Exercise aim:
Continue the article on Taurasi and the WNBA MVP debate, starting after its last sentence.

Page excerpt:
= = =

That is not a slight on the regular season, but this team was put together with one goal: Win Championships.

Individual accolades come and go for elite like players Taurasi and Candace Parker every year. They are in their own rights MVP's every season for their respective teams just like Maya Moore, Elena Delle Donne, Sylvia Fowles, Angel McCoughtry, and every other former MVP candidate of years past. Greatness comes in all shapes and sizes there for it is not defined by a statue or an award, height or length, position, or requisite skill-set.

Earlier in the season Taurasi became the fifth leading scorer in WNBA history and moved up the Top 10 list in assists as well. Her reaction individual accolades was reminiscent of a child who does something great, but in their mind they just did something, but it was great at the end of the day. She hardly knows her greatness, but continues to churn out greatness nightly.

The portfolio continues to grow every game at this point for the now ten year veteran who has either consciously or nonchalantly has become a consensus MVP candidate every year as the masses have become numb to how great she is.

An MVP in some eyes is the best player statistically in the league in any given season. To others it is the most irreplaceable player on a good team. For the rest it is the best story of the season.

That is not something determined in a board room or from behind a laptop. It is determined on the court.

= = =

Source information:
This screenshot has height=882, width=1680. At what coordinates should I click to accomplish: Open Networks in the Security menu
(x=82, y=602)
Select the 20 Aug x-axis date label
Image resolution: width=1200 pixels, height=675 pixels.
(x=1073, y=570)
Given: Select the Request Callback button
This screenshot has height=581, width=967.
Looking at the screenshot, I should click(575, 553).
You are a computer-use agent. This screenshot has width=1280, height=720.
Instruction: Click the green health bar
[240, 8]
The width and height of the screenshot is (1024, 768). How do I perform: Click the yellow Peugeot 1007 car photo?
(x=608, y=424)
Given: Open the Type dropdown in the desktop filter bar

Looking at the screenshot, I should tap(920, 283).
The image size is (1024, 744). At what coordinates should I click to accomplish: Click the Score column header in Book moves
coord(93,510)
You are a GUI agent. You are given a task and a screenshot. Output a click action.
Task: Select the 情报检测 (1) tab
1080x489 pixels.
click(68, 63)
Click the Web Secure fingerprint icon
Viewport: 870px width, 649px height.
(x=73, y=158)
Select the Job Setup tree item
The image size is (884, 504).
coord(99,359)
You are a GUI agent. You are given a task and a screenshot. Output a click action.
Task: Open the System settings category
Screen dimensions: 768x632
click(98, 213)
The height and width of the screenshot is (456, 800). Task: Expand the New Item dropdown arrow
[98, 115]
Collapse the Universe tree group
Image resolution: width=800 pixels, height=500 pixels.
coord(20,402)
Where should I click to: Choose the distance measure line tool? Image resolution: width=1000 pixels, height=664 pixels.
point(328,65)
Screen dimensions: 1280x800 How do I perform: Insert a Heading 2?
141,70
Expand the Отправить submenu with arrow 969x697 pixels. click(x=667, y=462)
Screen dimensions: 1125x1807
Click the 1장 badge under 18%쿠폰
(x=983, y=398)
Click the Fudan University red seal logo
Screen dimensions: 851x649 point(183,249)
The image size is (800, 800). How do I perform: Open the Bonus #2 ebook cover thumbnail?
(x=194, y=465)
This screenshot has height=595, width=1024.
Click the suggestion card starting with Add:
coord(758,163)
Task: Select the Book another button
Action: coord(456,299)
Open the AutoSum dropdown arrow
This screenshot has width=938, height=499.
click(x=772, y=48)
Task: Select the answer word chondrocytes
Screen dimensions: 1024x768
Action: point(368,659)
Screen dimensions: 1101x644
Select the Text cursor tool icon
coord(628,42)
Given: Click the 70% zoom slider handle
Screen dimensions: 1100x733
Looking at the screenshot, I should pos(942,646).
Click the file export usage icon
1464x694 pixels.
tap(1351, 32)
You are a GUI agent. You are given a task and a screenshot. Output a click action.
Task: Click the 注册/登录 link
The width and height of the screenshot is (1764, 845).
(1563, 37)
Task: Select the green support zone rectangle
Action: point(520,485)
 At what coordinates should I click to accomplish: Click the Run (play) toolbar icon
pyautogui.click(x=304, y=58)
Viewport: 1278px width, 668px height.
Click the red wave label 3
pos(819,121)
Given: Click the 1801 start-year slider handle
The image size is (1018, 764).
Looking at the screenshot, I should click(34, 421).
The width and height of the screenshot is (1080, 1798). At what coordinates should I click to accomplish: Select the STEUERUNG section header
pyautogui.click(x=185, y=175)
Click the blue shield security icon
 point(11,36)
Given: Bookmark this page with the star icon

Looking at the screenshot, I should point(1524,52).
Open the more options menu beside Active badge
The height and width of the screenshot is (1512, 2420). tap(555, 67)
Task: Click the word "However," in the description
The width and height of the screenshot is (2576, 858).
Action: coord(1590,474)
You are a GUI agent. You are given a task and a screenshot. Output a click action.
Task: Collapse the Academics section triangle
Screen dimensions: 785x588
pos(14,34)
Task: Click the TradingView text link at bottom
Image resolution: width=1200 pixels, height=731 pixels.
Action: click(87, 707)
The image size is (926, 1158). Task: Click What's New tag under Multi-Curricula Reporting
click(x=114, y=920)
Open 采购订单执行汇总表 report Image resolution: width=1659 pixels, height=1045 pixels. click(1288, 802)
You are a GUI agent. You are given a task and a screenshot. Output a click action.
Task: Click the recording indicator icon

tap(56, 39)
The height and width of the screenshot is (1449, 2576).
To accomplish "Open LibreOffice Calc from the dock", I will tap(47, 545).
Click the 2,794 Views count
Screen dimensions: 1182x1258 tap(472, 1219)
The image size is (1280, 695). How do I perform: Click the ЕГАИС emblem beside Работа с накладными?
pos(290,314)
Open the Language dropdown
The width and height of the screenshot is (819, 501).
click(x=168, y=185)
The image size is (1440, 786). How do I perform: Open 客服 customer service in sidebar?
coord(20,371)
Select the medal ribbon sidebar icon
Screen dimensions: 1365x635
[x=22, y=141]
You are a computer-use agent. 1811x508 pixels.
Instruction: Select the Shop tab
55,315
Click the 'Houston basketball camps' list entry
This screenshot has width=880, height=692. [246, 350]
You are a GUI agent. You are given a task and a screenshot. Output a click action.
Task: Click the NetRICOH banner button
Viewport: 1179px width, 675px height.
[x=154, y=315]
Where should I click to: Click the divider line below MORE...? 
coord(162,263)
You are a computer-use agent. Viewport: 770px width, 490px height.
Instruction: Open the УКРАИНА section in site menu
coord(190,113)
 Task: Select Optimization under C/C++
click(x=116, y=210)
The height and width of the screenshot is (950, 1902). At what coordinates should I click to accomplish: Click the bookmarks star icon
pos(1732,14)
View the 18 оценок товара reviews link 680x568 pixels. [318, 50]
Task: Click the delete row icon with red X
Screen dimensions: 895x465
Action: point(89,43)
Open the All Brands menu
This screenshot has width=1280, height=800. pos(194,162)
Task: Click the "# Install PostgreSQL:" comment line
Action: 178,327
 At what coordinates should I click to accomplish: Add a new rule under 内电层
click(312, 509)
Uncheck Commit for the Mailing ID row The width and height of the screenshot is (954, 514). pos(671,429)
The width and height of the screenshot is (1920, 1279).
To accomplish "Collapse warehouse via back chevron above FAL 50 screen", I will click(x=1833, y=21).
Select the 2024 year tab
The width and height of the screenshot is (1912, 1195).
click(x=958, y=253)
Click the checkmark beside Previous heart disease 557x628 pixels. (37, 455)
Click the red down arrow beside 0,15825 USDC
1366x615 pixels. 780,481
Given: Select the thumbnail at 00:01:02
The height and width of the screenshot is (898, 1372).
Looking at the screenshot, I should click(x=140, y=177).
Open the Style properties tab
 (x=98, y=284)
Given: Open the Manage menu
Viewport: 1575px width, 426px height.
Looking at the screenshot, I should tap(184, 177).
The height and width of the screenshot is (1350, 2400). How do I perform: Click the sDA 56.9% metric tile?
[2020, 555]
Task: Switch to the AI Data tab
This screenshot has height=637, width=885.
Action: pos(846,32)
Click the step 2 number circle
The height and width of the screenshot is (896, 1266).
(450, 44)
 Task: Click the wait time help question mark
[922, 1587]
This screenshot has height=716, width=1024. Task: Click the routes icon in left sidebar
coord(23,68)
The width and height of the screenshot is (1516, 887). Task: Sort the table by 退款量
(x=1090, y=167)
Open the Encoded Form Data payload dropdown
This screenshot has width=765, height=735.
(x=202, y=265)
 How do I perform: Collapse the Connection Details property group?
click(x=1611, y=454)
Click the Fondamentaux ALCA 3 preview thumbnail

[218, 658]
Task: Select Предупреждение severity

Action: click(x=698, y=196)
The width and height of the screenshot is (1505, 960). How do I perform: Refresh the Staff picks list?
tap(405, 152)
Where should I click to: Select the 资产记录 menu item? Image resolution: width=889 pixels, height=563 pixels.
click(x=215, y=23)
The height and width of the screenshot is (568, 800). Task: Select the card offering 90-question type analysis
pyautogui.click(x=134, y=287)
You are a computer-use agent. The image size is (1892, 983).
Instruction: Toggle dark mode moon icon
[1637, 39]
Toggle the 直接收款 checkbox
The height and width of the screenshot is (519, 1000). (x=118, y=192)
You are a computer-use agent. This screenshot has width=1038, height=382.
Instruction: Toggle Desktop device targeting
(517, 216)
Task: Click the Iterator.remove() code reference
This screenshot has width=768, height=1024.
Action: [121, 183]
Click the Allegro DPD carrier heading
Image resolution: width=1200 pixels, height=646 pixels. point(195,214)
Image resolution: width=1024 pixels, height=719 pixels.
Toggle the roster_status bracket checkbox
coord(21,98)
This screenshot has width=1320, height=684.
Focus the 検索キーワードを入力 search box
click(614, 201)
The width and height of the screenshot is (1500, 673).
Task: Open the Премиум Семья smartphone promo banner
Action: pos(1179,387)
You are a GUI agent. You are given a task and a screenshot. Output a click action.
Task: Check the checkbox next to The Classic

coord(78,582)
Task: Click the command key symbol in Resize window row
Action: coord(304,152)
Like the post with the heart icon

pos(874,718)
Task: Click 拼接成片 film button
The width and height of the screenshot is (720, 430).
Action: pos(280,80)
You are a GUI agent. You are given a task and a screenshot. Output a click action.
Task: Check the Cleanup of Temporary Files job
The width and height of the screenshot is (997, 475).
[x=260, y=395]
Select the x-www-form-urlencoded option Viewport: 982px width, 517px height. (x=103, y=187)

= = =

Answer section:
Everyone of those players are the best statistical player on their team. They are the most irreplaceable player on the roster and are a story in their own right.

Taurasi did just that in game one against the Sparks when she came out and set the tone for her teammates, for herself, and the complexity of the series. No player in the history of the WNBA has displayed the balance between scoring and distributing like Taurasi has this season and throughout her career.

Early on she set the tone with three assists in the first quarter making play-after-play-after-play for her team. Her aggressiveness made up for 58% of the Mercury offense in the half and kept them in the game.

In the second half she produced 46% of the team's offense switching gears becoming more of a scorer closing out the game with 20 points in the half.

The game was a statement. Taurasi went out, on the road, and outperformed the actual MVP with an MVP performance of her own closing out another playoff win taking her record in first round playoff games to a remarkable 9-2 overall.

On the court Taurasi makes her mark like a marksman from deep or threading the needle with accuracy on a pass to an open teammate.

Her presence is felt on the court. Her MVP credentials are put on full display every night with her play and how her influence played a major role in turning the Mercury from a 7 win laughing stock to 19 win legitimate contenders in the Western Conference. Other influences played a part in the teams' 12 win turnaround, but none with more value, or impact, than what Taurasi brings every night.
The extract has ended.